I’m also able to spot when something is going wrong like when I`m getting sick or if I need to change cannulas because my blood sugars are so well-managed the rest of the time. I now can tell if I’m high for a few days, then something is going on. When I was on injections, I had no idea, because I would be swinging from 450 down to 30 or 40. Just having that consistency has done a lot for my attitude of dealing with this condition and thinking about it and made me feel more like I have a normal life.

DiabetesCare.net: Have you experienced any specific issues with hypoglycemia?

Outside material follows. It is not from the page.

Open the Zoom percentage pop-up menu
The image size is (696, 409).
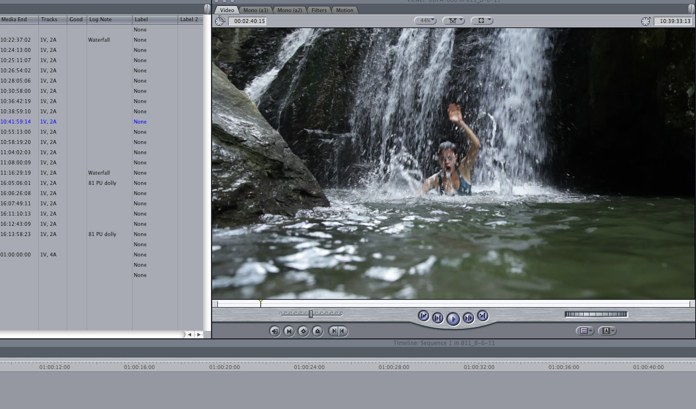pos(425,20)
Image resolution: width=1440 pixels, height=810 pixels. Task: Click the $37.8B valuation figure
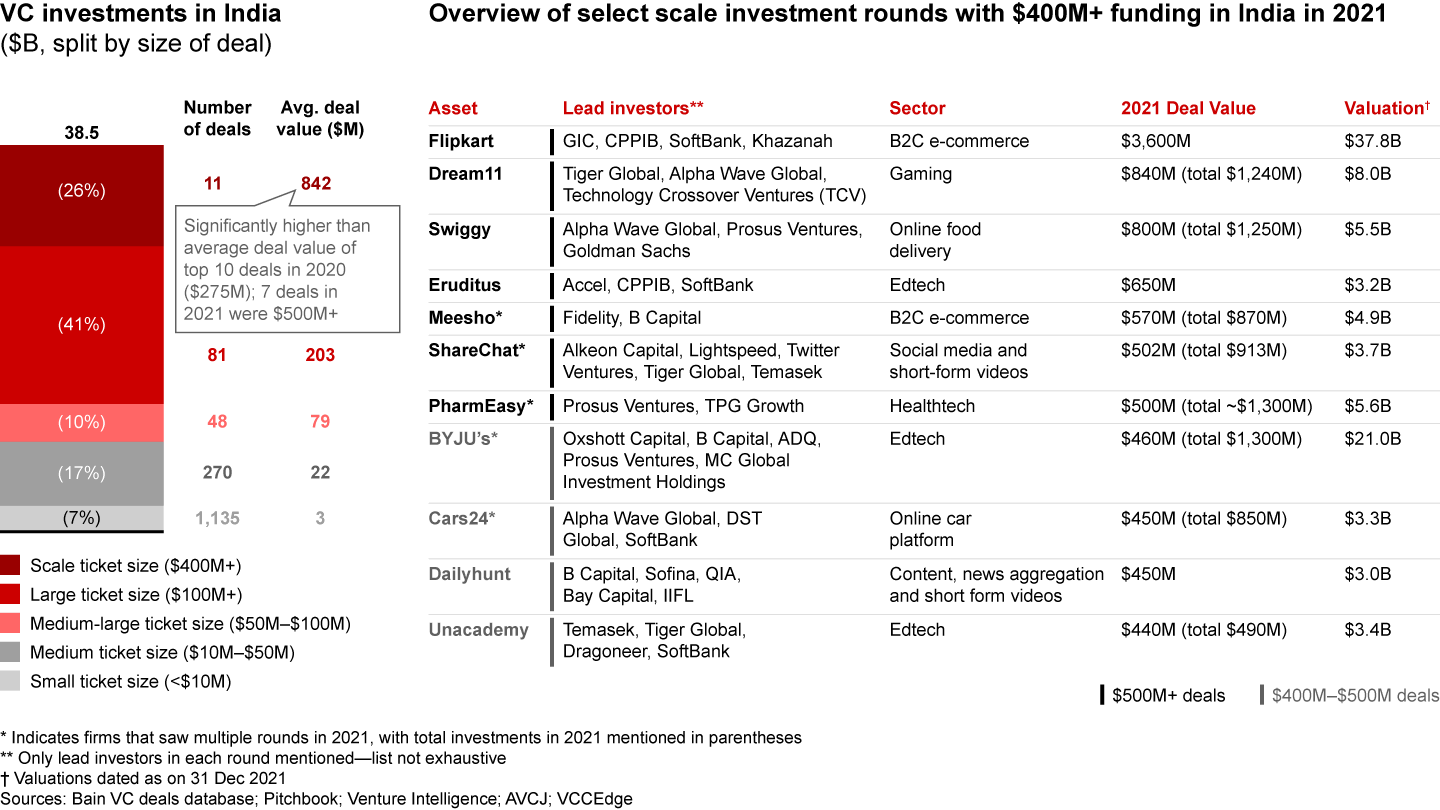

Presswell: I have had it and it has been much, much more rare now. I can remember waking up in the middle of the night and remember thinking I couldn’t believe how high or low my blood sugar was. I still do get hypoglycemia and hyperglycemia occasionally, but a lot of that can be if I have done something that messes with my calculations like going out to dinner with friends.

Overall, I seem to get less hypos, and when I do get them, I catch them a lot earlier like when I’m in the 70s and I’m just dipping below where I should be. They used to catch me by surprise and they used to get much lower than that.

I don’t have children myself, but from the perspective of a parent, when a child goes low and the pump system is able to suspend glucose, that is hugely reassuring or the same could be applied for anyone who is hypounaware.

DiabetesCare.net: What are the considerations for people when weighing to using this system versus another system?

Presswell: In talking to people who have used other pumps, it is the really small things when you using an insulin pump. Some of the other pumps give the bolus very quickly, and I have seen people do it and could not believe how fast it is delivered. After about a day or so, they say it gets quite painful.

The Veo delivers insulin very slowly. If I measure about 6 units, it will take approximately 2 to 3 minutes for it to be delivered, and I don’t even notice it going in. My injection sites never get painful.

One of the drawbacks has been the lift screen and if you happen to use it in the middle of the night, and press a certain button, you get trapped in the menu and you have to wait about 20 seconds and then the menu counsels itself to try and get the right button. It might be good to have a button light up the screen to see what you are doing. For anyone who has suffered visual damage from having diabetes for so long, having a screen which is a bit difficult to see, might be a challenge.

Still, if I had the option of using a different pump, I would stick with the Veo every time.

DiabetesCare.net: How has this system improved your quality of life?

Presswell: It has done so dramatically because of the A1c. I was someone who was very, very concerned about the damage that was going on in my body and I felt out of control as well. For me, getting my blood sugar range within target, with what felt like less effort, has been a huge thing. And it is not just me, for my husband, family, and friends--people saw me worrying all the time. We can just enjoy social situations without me testing or worrying about my blood sugars going high or feeling awful because of them.

Being able to go out and eat food with my friends is another. There used to be certain types of foods that while on injections, I could never master the right balance and within a couple of months being on the pump, I was able to enjoy going out again. The Veo offers another way of delivering the insulin, I was able to give a bigger bolus over a longer period of time. It sounds so silly but being able to go out and drinking and eating with friends without worrying about what is going on all the time is fantastic. It has given me a much more normal life.